The pqm4 benchmarking system doesn't have the same structural flaws. It
doesn't measure power, but readers who use pqm4 cycle counts as a linear
predictor of power consumption are much less likely to make serious
mistakes than readers trusting https://arxiv.org/abs/1912.00916.

---Dan

signature.asc

Markku-Juhani O. Saarinen

unread,

Apr 15, 2020, 7:23:05 AM4/15/20

to pqc-forum, d...@cr.yp.to

On Wednesday, April 15, 2020 at 8:10:50 AM UTC+1, D. J. Bernstein wrote:

A 1000*bytes+cycles cost metric consists mostly of bytes for typical
lattice systems but mostly of cycles for SIKE. (See Section 5.4 of
https://ntruprime.cr.yp.to/nist/ntruprime-20190330.pdf for a data point
justifying this metric, and for a call for the community to agree on a
spectrum of such data points.)

Hi Dan,

Looking at that section, this is an equation that relates the ciphertext size and transmission speed on a 100 MHz fixed-line connections to the computation time of NTRU Prime on a 3 GHz system and was apparently used to justify some change in NTRU Prime. It is unrelated to embedded energy consumption (the subject of my paper) and a single data point is.. not a metric.
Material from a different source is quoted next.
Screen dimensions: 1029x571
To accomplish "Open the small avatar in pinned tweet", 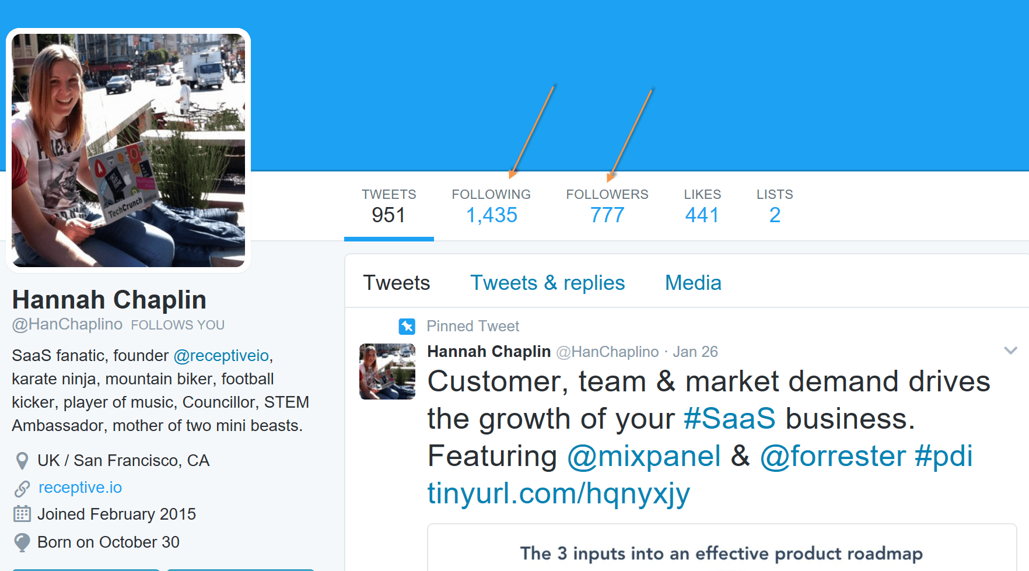I will click(387, 372).
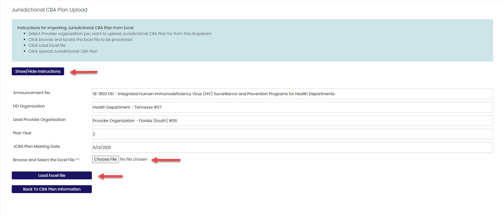Screen dimensions: 504x216
Task: Click the Lead Provider Organization field
Action: point(292,121)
You see, mobile devices have an energy budget ("battery life") and both the RF unit and CPU use up this budget. Energy is measured in Joules. Hence the total energy estimations are not just unitless comparison metrics that somehow relate ciphertext size to cycles but can be used to aid broader system design and even protocol design. This is common in the industry.

Of course there are other ways to relate message sizes to computational cost; it all depends on the context. For example, I don't really know what "consists mostly of bytes for typical lattice systems but mostly of cycles for SIKE" even means but it also completely lacks context -- looking at where it came from, we see that you used it in a completely wrong context (see the subject line of your posting). Hence I 'm quite sure that such an equation should be used to replace evidence-based engineering data in mobile embedded engineering.

For at least a year the SIKE team has been quite reasonably arguing that
long-term chip evolution will make SIKE's computation disadvantage less
and less noticeable compared to the communication advantage. This
doesn't mean that SIKE is about to beat lattice systems, but it does
mean that complaints about SIKE's cost need to be tempered by analysis
of how costs will evolve during the lifetime of the NISTPQC standards.

My work was related to energy consumption, but in the lightweight / IoT context, another obstacle for SIKE adoption is the negative impact of wall-clock latency on user experience, and this will indeed dissipate with technological advances.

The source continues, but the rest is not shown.